Arthur sucked thoughtfully on his few remaining teeth and poked a fork in the direction of his 
two breakfast companions. “That’s what’s wrong with the world, now. No more heroes.” 
Arthur’s point was typically non-sequitur but delivered in a matter-of-fact way.
George and Eddie raised their heads, complete with frowning faces. The three old men 
were huddled into a plastic booth. Overhead, fluorescent light flickered, the lingering smell 
of overcooked sunflower oil and a tinny radio played the same new songs they’d never heard. 
It was warm in the café. Outside, the frosty air crept up the large windows, creating little 
corners of condensation.
“What’s that got to do with the price of baked beans?” George asked, looking down 
morosely at his plate. The remains of the full English breakfast had been slightly too burned, 
slightly too greasy and never enough. The third man, Eddie, watched the conversation unfold 
in silence, drinking tea from the chipped and stained mug. 

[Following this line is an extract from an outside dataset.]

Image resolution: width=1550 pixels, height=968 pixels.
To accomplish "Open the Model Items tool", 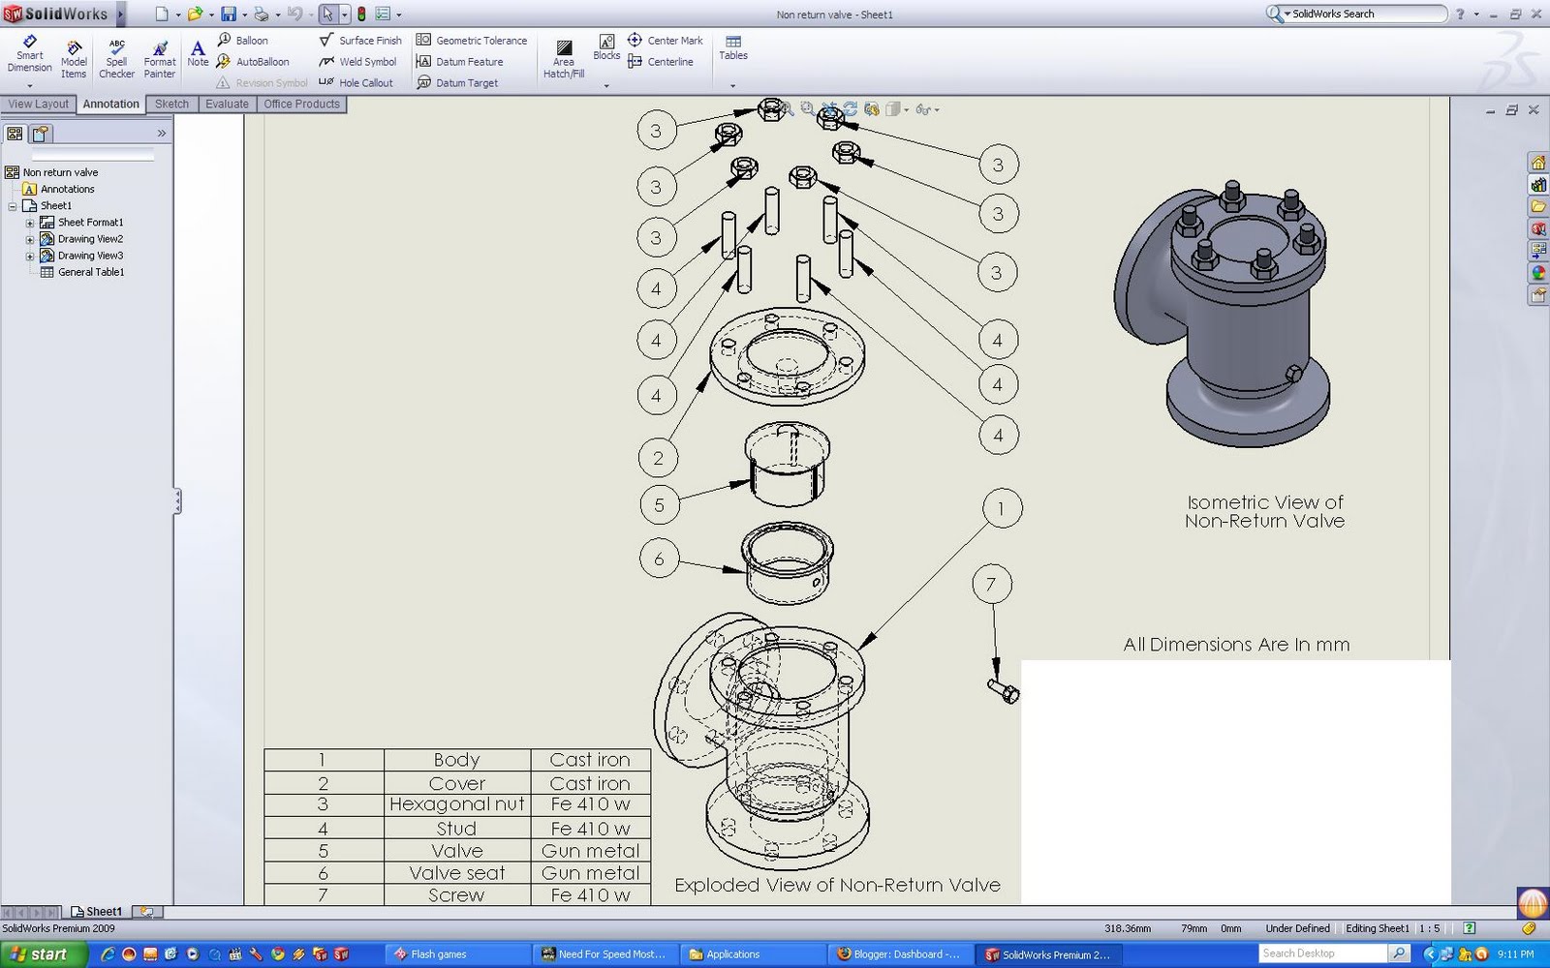I will tap(74, 56).
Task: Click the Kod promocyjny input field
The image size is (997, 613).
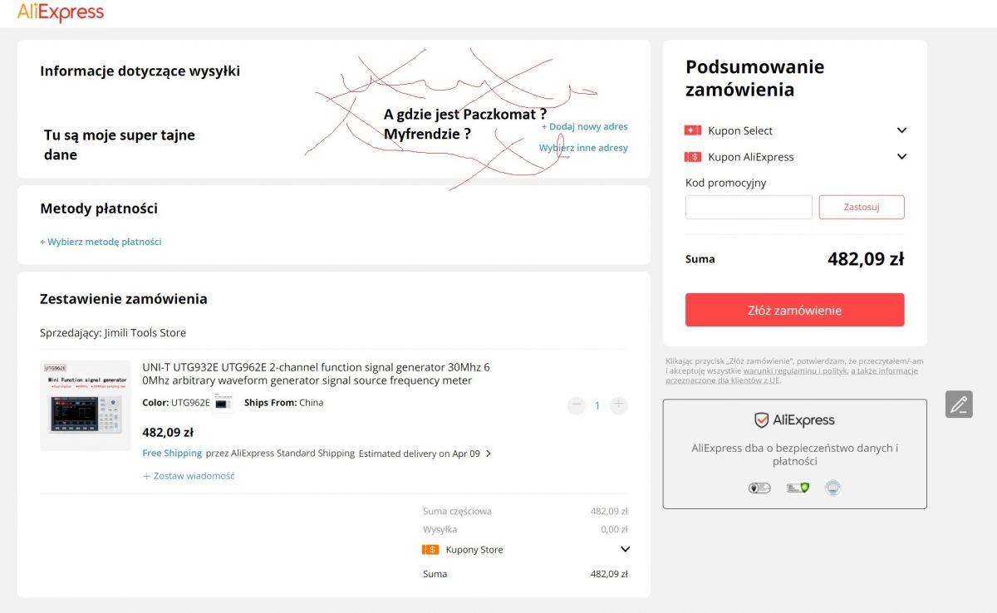Action: point(749,207)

“It’s a fact,” Arthur said, confidently. “I remember the newspaper headlines. They 
called them a ‘public nuisance’. Destroying buildings with lasers and weather and robot dogs. 
It was 1973 when they got banned. That’s when all the papers ran that headline. No more 
heroes.” Arthur shook his head, disappointed at the folly of man. “And now baked beans are 
£1.20 a tin.”
George’s confused face cleared now, nodding sagely, back to a subject he knew well. 
“£1.20. It’s theft. Things were better back then, you know?”
Eddie chased the last couple of beans around the plate and prodded the remaining 
piece of grisly sausage he decided to leave. 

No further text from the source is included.